### Your task
All records need to be reproduced exactly. Keep every word as it is.

------------------------

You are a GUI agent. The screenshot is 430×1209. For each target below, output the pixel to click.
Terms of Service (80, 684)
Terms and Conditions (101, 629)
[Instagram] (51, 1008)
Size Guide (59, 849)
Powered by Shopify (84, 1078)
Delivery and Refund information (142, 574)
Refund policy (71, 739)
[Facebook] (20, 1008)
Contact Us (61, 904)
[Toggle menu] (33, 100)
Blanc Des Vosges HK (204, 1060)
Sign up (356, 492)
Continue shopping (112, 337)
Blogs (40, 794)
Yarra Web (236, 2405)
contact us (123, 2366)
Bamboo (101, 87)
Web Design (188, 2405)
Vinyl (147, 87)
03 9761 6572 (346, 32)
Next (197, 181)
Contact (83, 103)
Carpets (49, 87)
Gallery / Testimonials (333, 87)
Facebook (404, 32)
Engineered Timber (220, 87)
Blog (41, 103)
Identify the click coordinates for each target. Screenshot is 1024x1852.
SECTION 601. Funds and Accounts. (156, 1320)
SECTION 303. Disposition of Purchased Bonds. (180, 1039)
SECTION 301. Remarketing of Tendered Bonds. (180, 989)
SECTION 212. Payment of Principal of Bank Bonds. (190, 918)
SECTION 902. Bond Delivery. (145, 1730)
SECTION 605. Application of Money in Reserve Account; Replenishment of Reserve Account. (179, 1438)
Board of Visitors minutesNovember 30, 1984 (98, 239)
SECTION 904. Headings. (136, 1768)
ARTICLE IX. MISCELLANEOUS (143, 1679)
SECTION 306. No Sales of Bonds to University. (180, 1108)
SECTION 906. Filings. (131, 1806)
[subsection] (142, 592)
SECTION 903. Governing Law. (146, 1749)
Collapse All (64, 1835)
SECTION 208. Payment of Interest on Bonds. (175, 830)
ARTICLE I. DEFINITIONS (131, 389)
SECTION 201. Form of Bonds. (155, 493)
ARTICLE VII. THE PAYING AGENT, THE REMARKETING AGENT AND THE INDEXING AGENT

------------------------

### Task response
You are a GUI agent. The screenshot is 430×1209. For each target below, output the pixel to click.
Terms of Service (80, 684)
Terms and Conditions (101, 629)
[Instagram] (51, 1008)
Size Guide (59, 849)
Powered by Shopify (84, 1078)
Delivery and Refund information (142, 574)
Refund policy (71, 739)
[Facebook] (20, 1008)
Contact Us (61, 904)
[Toggle menu] (33, 100)
Blanc Des Vosges HK (204, 1060)
Sign up (356, 492)
Continue shopping (112, 337)
Blogs (40, 794)
Yarra Web (236, 2405)
contact us (123, 2366)
Bamboo (101, 87)
Web Design (188, 2405)
Vinyl (147, 87)
03 9761 6572 (346, 32)
Next (197, 181)
Contact (83, 103)
Carpets (49, 87)
Gallery / Testimonials (333, 87)
Facebook (404, 32)
Engineered Timber (220, 87)
Blog (41, 103)
Identify the click coordinates for each target. Screenshot is 1024x1852.
SECTION 601. Funds and Accounts. (156, 1320)
SECTION 303. Disposition of Purchased Bonds. (180, 1039)
SECTION 301. Remarketing of Tendered Bonds. (180, 989)
SECTION 212. Payment of Principal of Bank Bonds. (190, 918)
SECTION 902. Bond Delivery. (145, 1730)
SECTION 605. Application of Money in Reserve Account; Replenishment of Reserve Account. (179, 1438)
Board of Visitors minutesNovember 30, 1984 (98, 239)
SECTION 904. Headings. (136, 1768)
ARTICLE IX. MISCELLANEOUS (143, 1679)
SECTION 306. No Sales of Bonds to University. (180, 1108)
SECTION 906. Filings. (131, 1806)
[subsection] (142, 592)
SECTION 903. Governing Law. (146, 1749)
Collapse All (64, 1835)
SECTION 208. Payment of Interest on Bonds. (175, 830)
ARTICLE I. DEFINITIONS (131, 389)
SECTION 201. Form of Bonds. (155, 493)
ARTICLE VII. THE PAYING AGENT, THE REMARKETING AGENT AND THE INDEXING AGENT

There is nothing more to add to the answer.